Of the twenty parliamentary seats across the UK that have seen the biggest increases in child poverty since 2014/15, six are in the North East.

These include Middlesbrough (a 16.7% point increase since 2014/15 – the second highest in the country), Gateshead (12.4%), Redcar (12.2%), Sedgefield (12.2%, Darlington (11.4%) and Middlesbrough South and East Cleveland (11.3%).

Of the North East’s 29 Westminster constituencies, 21 have more than one in three children living below the poverty line – with the very highest rates being in Middlesbrough (49%), Newcastle Central (43%), South Shields (40%), Gateshead (39%) and Redcar (38%).

Almost seven in 10 children living in poverty in the region are from working households, and almost half of all children living in lone parent families in the North East are in poverty. Nearly 40% of children with a disability in the region are living below the poverty line.
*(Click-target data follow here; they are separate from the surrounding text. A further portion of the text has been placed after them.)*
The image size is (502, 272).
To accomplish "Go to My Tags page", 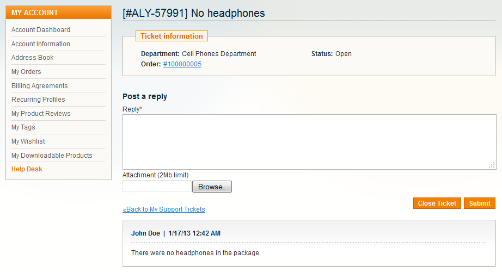I will click(x=23, y=127).
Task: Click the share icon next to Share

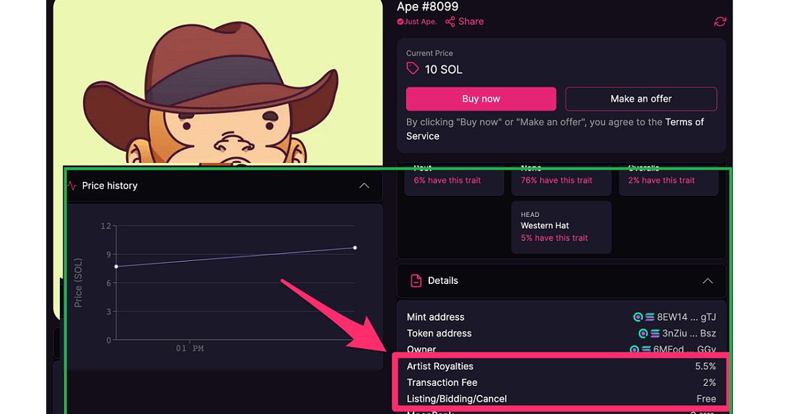Action: coord(450,22)

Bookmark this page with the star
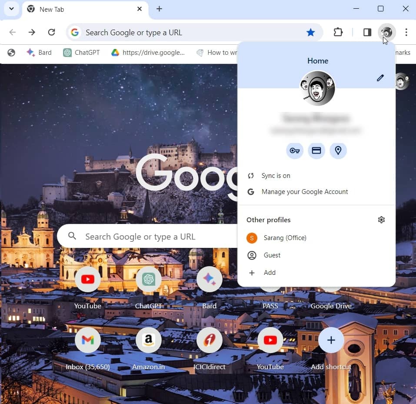310,32
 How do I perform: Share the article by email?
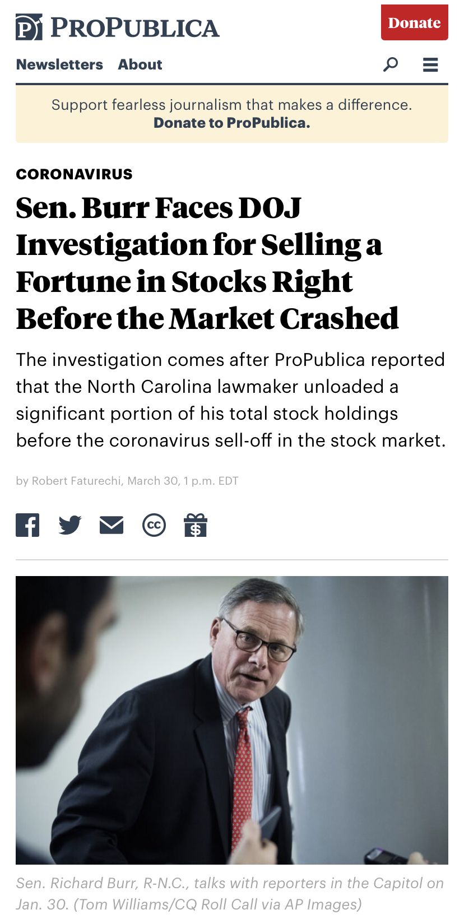coord(112,525)
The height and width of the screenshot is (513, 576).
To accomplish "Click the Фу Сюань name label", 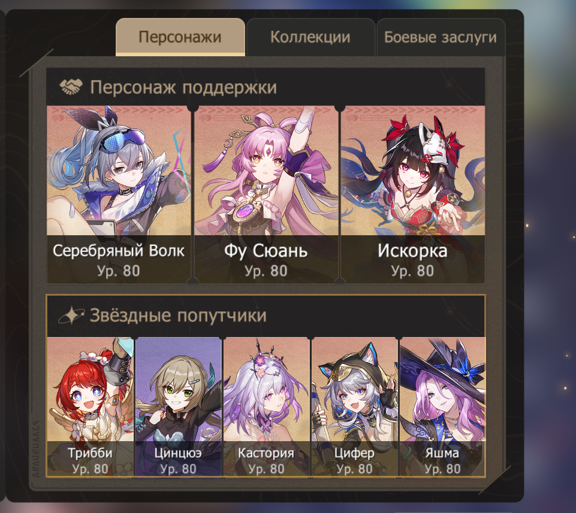I will click(x=266, y=251).
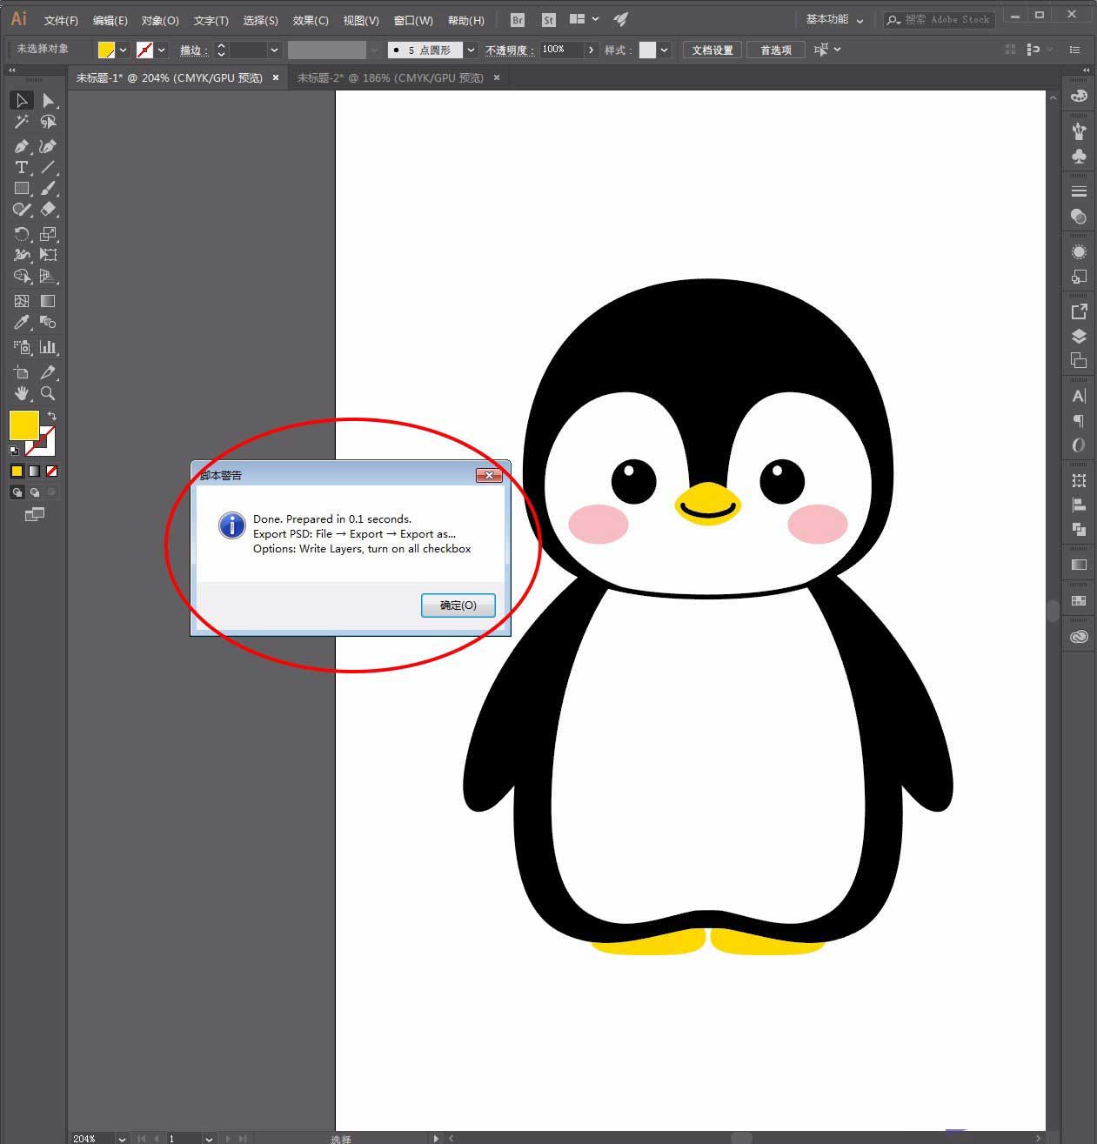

Whilst Census data indicates the North East remains the least ethnically diverse part of England, almost two thirds of children from Black or minoritised ethnic communities in the region are estimated to be in poverty – the highest rate anywhere in the UK.

The figures are for the year ending March 2022, and therefore do not cover the period during which the cost of living crisis and soaring inflation for household essentials really took hold.
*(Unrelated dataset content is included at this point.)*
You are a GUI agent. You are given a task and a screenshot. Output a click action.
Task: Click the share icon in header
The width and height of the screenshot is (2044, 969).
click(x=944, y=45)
Chair of the North East Child Poverty Commission, Anna Turley, said: ‘It’s simply unacceptable that tens of thousands more children have been pulled into poverty across our region since 2015 – and these new figures don’t even account for the hardship being felt today by growing numbers of North East families as a result of the cost of living crisis, which is hitting those already on low incomes the very hardest.
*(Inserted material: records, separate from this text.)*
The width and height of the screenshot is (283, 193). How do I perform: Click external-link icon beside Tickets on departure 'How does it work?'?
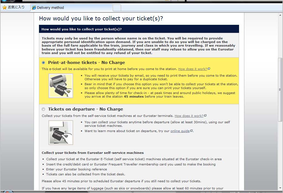(x=205, y=116)
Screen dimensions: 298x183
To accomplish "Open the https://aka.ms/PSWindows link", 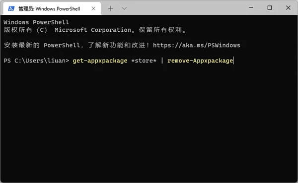I will [197, 45].
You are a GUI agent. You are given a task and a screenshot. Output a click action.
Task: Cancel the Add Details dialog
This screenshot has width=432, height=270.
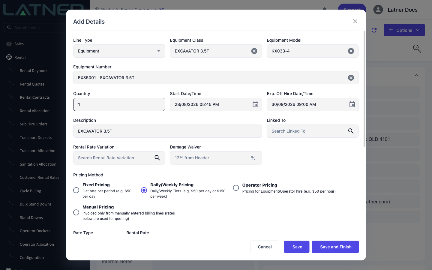point(265,247)
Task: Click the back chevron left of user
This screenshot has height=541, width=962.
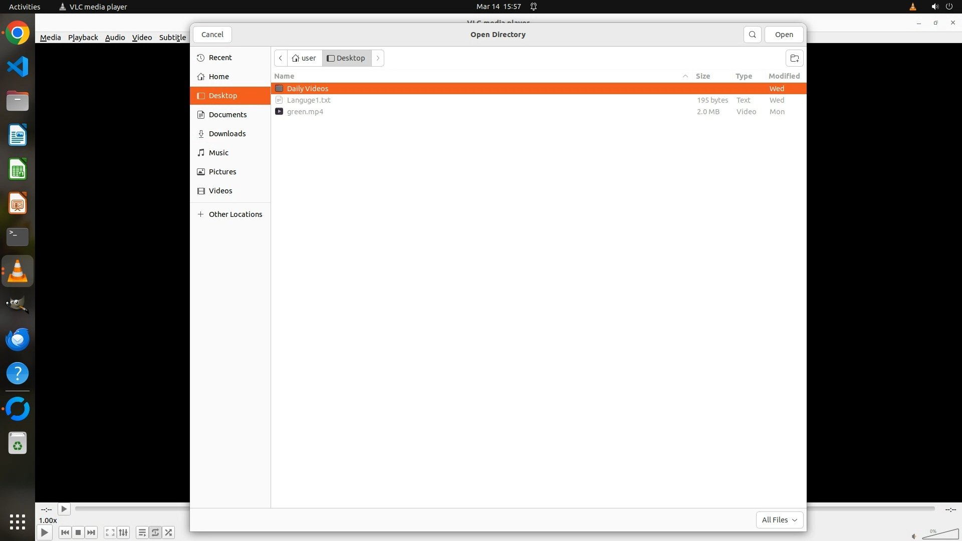Action: coord(281,58)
‘The findings of this report are all the more shocking, because we know that poverty is not an unsolvable problem – including for children here in the North East, which should be the best place to grow up and raise a family.

‘In what remains one of the wealthiest countries in the world, it is absolutely within our gift to fix this and doing so should be the aim of any government. But this has to start with political determination, a joined-up plan which recognises the scale of the challenge we face, and the right long-term investment in children and families.’